Advanced Search Options¶

For fine-grained control over search behavior, use SearchOptions. This is useful for full-text search applications that need highlighting, summarization, or custom scoring.

SearchOptions¶

from polars_redis.options import SearchOptions
import polars_redis as pr

opts = SearchOptions(
    index="articles_idx",
    query="python programming",
    verbatim=True,           # Disable stemming
    language="english",       # Stemming language
    scorer="BM25",           # Scoring algorithm
    dialect=4,               # RediSearch dialect
)

df = pr.search_hashes(
    "redis://localhost:6379",
    options=opts,
    schema={"title": pl.Utf8, "body": pl.Utf8},
).collect()

Highlighting¶

Wrap matching terms in custom tags for display:

opts = SearchOptions(
    index="articles_idx",
    query="python",
).with_highlight(
    fields=["title", "body"],
    open_tag="<em>",
    close_tag="</em>",
)

df = pr.search_hashes(url, options=opts, schema=schema).collect()
# Results have matching terms wrapped: "<em>Python</em> is a great language"

Summarization¶

Generate text snippets with matched terms (useful for search result previews):

opts = SearchOptions(
    index="articles_idx",
    query="machine learning",
).with_summarize(
    fields=["body"],
    frags=3,          # Number of fragments
    len=30,           # Fragment length in words
    separator="...",  # Between fragments
)

Relevance Scores¶

Include relevance scores in results:

opts = SearchOptions(
    index="articles_idx",
    query="python tutorial",
).with_score(True, "_relevance")

df = pr.search_hashes(url, options=opts, schema=schema).collect()
# Results include _relevance column with BM25 scores

Query Modifiers Reference¶

Option	Description
`verbatim`	Disable stemming for exact term matching
`no_stopwords`	Include stop words in the query
`language`	Language for stemming (e.g., "english", "spanish", "french")
`scorer`	Scoring function: "BM25", "TFIDF", "DISMAX"
`expander`	Query expander: "SYNONYM"
`slop`	Default slop for phrase queries
`in_order`	Require phrase terms in order
`dialect`	RediSearch dialect version (1-4)

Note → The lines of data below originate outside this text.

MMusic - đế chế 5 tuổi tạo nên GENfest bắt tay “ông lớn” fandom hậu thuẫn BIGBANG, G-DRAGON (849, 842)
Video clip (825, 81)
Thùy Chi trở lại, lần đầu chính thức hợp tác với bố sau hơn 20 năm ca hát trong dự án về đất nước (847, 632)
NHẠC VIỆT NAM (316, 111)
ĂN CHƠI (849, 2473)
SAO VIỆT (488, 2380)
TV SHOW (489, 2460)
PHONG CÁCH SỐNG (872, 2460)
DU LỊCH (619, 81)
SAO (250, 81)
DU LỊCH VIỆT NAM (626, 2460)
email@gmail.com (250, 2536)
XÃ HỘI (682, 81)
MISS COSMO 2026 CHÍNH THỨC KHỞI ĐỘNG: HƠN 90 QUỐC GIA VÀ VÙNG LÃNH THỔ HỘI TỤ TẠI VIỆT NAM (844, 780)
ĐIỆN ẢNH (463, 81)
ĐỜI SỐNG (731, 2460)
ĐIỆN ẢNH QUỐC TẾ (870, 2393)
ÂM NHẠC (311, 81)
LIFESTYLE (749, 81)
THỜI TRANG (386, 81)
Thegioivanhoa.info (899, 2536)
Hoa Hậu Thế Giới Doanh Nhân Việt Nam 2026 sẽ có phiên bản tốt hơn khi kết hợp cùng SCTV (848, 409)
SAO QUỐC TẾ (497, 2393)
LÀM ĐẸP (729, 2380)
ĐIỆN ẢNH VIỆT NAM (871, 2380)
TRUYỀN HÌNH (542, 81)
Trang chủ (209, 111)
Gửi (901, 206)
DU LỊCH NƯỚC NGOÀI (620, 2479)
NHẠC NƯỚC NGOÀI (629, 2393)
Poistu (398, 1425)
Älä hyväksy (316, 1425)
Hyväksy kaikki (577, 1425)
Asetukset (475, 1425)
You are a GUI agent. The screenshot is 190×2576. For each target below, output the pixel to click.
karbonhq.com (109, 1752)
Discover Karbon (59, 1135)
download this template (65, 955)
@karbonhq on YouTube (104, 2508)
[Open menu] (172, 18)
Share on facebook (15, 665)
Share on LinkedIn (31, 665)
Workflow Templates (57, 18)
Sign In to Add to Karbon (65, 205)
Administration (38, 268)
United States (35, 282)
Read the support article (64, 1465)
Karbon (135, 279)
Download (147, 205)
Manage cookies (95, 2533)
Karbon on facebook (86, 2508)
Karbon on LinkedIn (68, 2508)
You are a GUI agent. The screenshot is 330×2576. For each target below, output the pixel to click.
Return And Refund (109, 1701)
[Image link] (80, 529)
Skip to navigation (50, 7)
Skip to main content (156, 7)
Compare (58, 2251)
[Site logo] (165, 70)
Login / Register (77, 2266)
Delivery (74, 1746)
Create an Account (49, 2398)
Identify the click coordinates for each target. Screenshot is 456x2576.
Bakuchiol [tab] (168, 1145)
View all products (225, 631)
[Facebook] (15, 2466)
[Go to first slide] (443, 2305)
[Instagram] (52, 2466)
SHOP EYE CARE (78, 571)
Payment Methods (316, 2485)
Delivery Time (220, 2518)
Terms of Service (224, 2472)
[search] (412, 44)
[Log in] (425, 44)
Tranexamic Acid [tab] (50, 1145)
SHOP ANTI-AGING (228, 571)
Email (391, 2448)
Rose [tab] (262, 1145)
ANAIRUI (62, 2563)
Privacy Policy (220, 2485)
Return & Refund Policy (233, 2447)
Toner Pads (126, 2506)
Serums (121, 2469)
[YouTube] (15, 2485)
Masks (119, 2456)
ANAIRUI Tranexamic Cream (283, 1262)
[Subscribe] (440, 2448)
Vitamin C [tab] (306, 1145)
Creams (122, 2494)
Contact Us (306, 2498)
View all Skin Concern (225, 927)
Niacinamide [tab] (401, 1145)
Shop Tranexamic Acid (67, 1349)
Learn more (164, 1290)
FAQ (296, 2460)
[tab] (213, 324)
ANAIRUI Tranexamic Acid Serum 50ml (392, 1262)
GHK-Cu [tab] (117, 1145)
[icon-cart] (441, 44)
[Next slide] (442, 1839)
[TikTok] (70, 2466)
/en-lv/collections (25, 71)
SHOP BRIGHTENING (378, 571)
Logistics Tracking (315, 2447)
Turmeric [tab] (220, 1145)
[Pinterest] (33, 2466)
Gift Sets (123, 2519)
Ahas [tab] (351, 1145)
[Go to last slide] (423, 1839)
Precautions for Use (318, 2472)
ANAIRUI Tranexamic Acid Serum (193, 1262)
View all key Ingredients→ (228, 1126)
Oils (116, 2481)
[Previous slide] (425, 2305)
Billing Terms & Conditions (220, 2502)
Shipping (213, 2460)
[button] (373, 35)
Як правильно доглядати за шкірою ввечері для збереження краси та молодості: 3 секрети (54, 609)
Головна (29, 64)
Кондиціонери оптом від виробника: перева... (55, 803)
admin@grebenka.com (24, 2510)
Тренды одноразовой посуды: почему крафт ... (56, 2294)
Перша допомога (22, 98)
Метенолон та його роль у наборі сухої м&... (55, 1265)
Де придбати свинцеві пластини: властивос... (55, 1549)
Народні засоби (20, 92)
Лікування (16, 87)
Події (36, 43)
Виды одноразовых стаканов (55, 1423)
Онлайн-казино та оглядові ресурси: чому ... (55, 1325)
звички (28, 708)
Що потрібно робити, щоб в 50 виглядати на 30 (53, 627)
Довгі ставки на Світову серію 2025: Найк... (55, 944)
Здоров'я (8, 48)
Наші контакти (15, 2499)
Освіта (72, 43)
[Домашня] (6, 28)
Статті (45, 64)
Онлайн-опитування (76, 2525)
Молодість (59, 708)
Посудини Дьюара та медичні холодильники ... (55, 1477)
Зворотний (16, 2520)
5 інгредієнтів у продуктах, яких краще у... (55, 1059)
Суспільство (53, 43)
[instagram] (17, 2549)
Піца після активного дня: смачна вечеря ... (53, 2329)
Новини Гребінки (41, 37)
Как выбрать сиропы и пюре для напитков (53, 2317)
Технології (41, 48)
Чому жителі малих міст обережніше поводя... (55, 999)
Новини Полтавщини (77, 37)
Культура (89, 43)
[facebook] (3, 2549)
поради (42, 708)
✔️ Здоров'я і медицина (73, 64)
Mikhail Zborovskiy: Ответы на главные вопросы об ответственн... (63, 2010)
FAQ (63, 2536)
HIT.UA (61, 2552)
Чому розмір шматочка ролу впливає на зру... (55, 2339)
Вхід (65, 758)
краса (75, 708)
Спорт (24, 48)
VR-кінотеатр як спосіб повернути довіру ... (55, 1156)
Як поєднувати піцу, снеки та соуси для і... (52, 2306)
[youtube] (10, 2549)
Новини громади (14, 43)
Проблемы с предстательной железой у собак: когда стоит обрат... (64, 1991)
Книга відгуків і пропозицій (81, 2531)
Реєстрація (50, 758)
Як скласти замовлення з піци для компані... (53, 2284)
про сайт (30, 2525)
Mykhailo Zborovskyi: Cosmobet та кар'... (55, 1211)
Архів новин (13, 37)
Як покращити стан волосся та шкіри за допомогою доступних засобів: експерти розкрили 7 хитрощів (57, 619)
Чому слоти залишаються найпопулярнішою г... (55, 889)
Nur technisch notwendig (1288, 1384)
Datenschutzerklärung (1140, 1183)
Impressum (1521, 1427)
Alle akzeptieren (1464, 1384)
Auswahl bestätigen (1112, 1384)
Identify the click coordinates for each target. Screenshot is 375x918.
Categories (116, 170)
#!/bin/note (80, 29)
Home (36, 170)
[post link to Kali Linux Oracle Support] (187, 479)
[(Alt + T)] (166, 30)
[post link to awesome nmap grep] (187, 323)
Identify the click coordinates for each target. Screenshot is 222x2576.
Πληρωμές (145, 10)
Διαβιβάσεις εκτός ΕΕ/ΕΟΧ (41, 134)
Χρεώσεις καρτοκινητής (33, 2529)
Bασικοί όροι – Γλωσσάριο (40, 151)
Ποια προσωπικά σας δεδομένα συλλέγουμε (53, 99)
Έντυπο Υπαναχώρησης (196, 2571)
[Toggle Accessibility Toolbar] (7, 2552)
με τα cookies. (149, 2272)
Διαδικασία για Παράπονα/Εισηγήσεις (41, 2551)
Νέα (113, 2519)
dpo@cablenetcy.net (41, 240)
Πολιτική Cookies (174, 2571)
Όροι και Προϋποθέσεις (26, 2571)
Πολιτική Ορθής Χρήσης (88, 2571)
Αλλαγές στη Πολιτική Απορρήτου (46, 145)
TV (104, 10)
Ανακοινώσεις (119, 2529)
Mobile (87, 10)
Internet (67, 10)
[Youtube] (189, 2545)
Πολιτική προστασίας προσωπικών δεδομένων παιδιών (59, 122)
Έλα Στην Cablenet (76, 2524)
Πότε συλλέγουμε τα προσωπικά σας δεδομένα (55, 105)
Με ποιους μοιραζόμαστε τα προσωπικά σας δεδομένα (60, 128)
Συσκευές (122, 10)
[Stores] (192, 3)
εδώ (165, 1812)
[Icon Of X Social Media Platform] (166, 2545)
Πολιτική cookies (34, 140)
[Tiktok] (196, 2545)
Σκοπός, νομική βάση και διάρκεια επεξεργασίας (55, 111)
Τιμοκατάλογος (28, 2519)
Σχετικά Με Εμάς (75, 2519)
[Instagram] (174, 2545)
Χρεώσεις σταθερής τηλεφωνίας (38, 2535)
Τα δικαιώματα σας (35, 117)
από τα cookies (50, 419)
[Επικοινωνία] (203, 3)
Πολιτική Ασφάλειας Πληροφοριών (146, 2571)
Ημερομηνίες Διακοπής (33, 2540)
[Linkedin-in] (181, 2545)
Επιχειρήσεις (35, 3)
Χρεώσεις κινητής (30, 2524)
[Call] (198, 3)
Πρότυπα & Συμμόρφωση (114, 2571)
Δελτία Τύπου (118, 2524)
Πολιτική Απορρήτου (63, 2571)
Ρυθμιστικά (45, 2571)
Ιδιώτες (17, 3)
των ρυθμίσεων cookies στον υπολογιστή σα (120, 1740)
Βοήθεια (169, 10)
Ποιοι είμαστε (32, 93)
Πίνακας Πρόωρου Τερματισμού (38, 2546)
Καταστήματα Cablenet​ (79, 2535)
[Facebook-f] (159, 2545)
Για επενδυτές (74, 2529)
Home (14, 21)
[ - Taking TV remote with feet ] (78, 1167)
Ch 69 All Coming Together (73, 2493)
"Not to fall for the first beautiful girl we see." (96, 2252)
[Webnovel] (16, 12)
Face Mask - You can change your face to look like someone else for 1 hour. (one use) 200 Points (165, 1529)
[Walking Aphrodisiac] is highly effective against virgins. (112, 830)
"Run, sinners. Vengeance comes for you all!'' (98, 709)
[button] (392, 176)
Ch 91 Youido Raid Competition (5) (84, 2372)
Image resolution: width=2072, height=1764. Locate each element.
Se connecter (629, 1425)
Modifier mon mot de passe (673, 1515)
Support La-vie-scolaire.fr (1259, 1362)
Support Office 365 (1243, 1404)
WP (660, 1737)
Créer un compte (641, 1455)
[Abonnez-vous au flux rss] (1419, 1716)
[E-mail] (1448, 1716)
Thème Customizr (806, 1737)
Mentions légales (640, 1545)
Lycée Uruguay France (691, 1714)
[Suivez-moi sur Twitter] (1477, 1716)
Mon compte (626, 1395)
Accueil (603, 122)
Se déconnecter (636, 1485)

Filtering Options Reference¶

Option	Description
`in_keys`	Limit search to specific document keys
`in_fields`	Limit search to specific fields
`timeout_ms`	Query timeout in milliseconds

Smart Scan¶

smart_scan() automatically detects whether a RediSearch index exists and optimizes query execution accordingly.

Basic Usage¶

from polars_redis import smart_scan

# Auto-detect index and use FT.SEARCH if available
df = smart_scan(
    url,
    "user:*",
    schema={"name": pl.Utf8, "age": pl.Int64},
).filter(pl.col("age") > 30).collect()

If an index exists for the pattern, it uses FT.SEARCH. Otherwise, it falls back to SCAN.

Query Explanation¶

See how a query will execute before running it:

from polars_redis import explain_scan

plan = explain_scan(url, "user:*", schema={"name": pl.Utf8})
print(plan.explain())
# Strategy: SEARCH
# Index: users_idx
#   Prefixes: user:
#   Type: HASH
# Server Query: *

Execution Strategies¶

Strategy	When Used	Description
SEARCH	Index found	Uses FT.SEARCH for server-side filtering
SCAN	No index	Falls back to Redis SCAN
HYBRID	Partial pushdown	FT.SEARCH + client-side filtering

Index Discovery¶

from polars_redis import list_indexes, find_index_for_pattern

# List all RediSearch indexes
indexes = list_indexes(url)
for idx in indexes:
    print(f"{idx.name}: prefixes={idx.prefixes}")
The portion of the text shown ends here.